Dalam kajian sastra lama, sejumlah pakar menyepakati—dengan batas kesepakatan yang putus-putus—beberapa ciri utama “karya sastra lama”. Di antaranya, anonim.

Dari anonim saja terdapat sekian banyak argumen, terkait alasan dan motif apa yang menjadikannya juru kisah memilih menyembunyikan dirinya.

Ada pendapat yang berkata bahwa ini terjadi karena sifatnya yang “istana sentris”, atau pula pesanan penguasa pada masanya. Ada yang menduga terkait keberaksasraan pada masanya yang terbatas sebarannya. Ada yang kokoh mengaitkannya dengan “sastra lisan”; di mana nama pemilik kisah menjadi tidak perlu. Ada yang bicara perihal kesadaran hak cipta dan tanggungjawab cipta. Juga eksistensialisme. Macam-macam. Tiap argumen memiliki kekuatan dan kelemahannya masing-masing.

Dan dari satu soal saja, “nama”, penempatan diri, semesta kisah telah bertranformasi melahirkan sejumlah polemik aktual di rumah para juru kisah modern dan posmodern. Juga, di hari ini.

Pertengkaran pembuka kepemilikan atas karya memunculkan istilah “plagiasi”. Konflik ringkas, tapi akan terus ada. Tentu, selagi penulis mencantumkan namanya dalam karya miliknya, mendapat honor atau royalti atas namanya dan kita menghargai hak kekayaan intelektual orang lain.

Seandainya milik publik, anonim, tentu tidak akan ada istilah plagiasi. Tidak akan ada pula pertengkaran di wilayah ini. Sebab, siapa pun boleh memanfaatkan, atau menulis, atau menceritakan ulang, sebagaimana hikayat, sebagaimana Abu Abdullah Muhammad ibn Abdus al-Jihsyiari.

Namun, itu belum seberapa. Belum dibanding dengan pertengkaran ideologi, yang makin jarang.

Persoalan “nama”, kepemilikian, ini melahirkan sebuah “dunia khusus” dalam kesusastraan secara luas.
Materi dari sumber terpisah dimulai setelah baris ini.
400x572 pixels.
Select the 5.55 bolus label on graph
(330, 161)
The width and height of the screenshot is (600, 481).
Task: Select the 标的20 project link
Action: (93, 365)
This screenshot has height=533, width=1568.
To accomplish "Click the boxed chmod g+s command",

Bukan soal nama asli dan samaran, tetapi nama dan gelar “sastrawan”. Dalam hemat saya, polemiknya bermula dari sini.

Dunia sastra, dari satu lingkup ini saja, sebagaimana kata para pakar, memiliki kekhususan.

Tidak sama dengan dunia bisnis. Tidak pula dunia akademik. Seseorang, dengan modal besar, tidak serta-merta bisa membeli gelar “sastrawan”. Seseorang, dengan lulus dari jurusan sastra, tidak pula langsung menjadi “sastrawan”. Padahal, lulusan teknik, misalnya, bisa langsung jadi teknisi. Begitu juga orang dengan banyak uang segera bisa disebut jutawan. Namun, orang dengan pengumpulan dan kepemilikan karya sastra sebanyak-banyaknya, toh, tetap tidak bisa langsung disebut “sastrawan”.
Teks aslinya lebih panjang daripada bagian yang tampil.